The data that you use is the most important part of building a Computer Vision model for object detection. The goal of this tutorial is to show you a couple of different ways you can ensure that you are getting the most out of the data you have. First, I’ll demonstrate a couple of techniques for stretching your data. Next, I’ll provide some tools for analysis of the distribution of your data. Finally, I’ll go over some scenarios you may run into when working with your data. Wherever possible I’ve included links to scripts hosted on github that will help you manage your data. Keep in mind these are not polished tools, they are more like quick fixes that I have found useful recently.

Dataset Size

Collecting or acquiring data that is relevant to your use case can be difficult, time-consuming, and in some cases, impossible. However, we all know that the more examples of each target object you have available to use in training, the better. So, if you have fewer examples of the target objects than you would like for your training session, below are a couple of techniques for multiplying your data.

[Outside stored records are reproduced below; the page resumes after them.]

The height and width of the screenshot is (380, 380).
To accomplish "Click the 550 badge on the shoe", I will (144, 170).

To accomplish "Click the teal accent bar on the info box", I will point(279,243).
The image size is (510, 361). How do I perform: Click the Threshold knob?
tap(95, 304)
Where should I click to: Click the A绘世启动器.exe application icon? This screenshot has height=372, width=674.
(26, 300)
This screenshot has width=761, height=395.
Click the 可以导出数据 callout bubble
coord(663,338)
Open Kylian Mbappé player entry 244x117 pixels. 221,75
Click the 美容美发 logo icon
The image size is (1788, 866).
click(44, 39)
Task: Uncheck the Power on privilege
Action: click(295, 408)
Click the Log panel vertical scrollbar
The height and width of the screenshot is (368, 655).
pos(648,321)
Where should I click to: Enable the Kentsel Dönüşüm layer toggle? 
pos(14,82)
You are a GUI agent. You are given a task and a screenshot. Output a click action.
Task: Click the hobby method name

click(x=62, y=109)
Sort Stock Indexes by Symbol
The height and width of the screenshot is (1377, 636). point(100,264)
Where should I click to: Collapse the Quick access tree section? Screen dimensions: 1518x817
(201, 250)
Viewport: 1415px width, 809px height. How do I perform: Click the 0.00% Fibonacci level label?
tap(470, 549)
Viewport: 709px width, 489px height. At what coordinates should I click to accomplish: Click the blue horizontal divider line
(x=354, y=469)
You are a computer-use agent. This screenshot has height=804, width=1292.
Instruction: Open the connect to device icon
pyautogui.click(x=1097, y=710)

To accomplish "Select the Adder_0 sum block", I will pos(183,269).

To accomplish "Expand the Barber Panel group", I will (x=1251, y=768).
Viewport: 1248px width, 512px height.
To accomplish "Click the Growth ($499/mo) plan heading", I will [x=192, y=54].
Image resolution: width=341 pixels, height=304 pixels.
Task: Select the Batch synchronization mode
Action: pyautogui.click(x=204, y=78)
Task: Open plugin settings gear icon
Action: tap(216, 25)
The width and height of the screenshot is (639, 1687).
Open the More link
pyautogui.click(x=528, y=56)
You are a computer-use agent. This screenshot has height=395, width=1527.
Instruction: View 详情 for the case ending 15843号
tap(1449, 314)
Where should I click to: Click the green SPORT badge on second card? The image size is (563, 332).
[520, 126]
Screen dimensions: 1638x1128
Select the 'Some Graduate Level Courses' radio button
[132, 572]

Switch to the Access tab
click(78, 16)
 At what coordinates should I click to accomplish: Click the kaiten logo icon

Data augmentation is the most common way to enhance your dataset. There is a lot of information on augmentation available online, so I’m not going to get deep into the technical aspects of it. The truth is augmentation is rather straightforward, in fact, simple augmentations such as rotation, flipping, or resizing are built into common computer vision model training frameworks such as PyTorch and TensorFlow. These augmentations are applied randomly and on the fly during training. To perform more complex augmentations, such as color/saturation changing or noise addition, there are many 3rd party libraries to choose from:

These all have mostly the same capabilities, the difference being the language in which they are written or the processing method. Most of my experience is with Imgaug, so that is the library utilized in the provided sample code, but you can find documentation for any of them. Here is a link to the script that I use: https://github.com/alwaysai/data-management-tools/blob/main/augment_images.py My colleague Lila has configured a few augmentation permutations and added some CLI functionality to simplify the process a little. After cloning the repository, run the script using the standard command, and include the required flag ‘--input_dir’ along with at least one augmentation flag. The following augmentation permutation flags are built into the script, but you are not limited to these:

  • --rotate_180
  • --darken - darkens to (0.7, 0.8)
  • --rotate_90_darken - darkens to (0.7, 0.8)
  • --rotate_180_darken - darkens to (0.7, 0.8)
  • --brighten
  • --rotate_brighten
  • --blur
  • --rotate_180_blur
  • --rotate_270_darken
  • --greyscale
  • --rotate_90_grayscale
  • --rotate_180_grayscale
  • --grayscale_darken - darkens to (0.7, 0.8)
  • --grayscale_brighten - brightens to (1.4, 1.6)
  • --grayscale_blur
  • --rotate_270_greyscale
  • --zoom - zooms the image to x=(0.6, 1.0), y=(0.6, 1.0)
  • --all - performs all of the above augmentations

For each augmentation flag that you include in the command, a new image will be generated, along with a new annotation file, in PascalVOC format. So, an example command that generates a brightened image as well as an image that has been rotated and turned grayscale would be:

python augment_images.py --input_dir path/to/dir --brighten –rotate_180_grayscale

This is a fast way to increase the images and annotations in your dataset. You can see if you apply the same transformations to every image, you can quickly increase your training data by 2, 6, 10 times. But it is important to consider the value of each augmentation adds to the dataset. I vary the specific augmentations based on the available data, use-case, and environment. If the model is to be used in the daytime or well-lit environments, I will apply more light-based augmentations - brightening or saturation based on my current images. We haven't built in saturation, but it is available in Imgaug.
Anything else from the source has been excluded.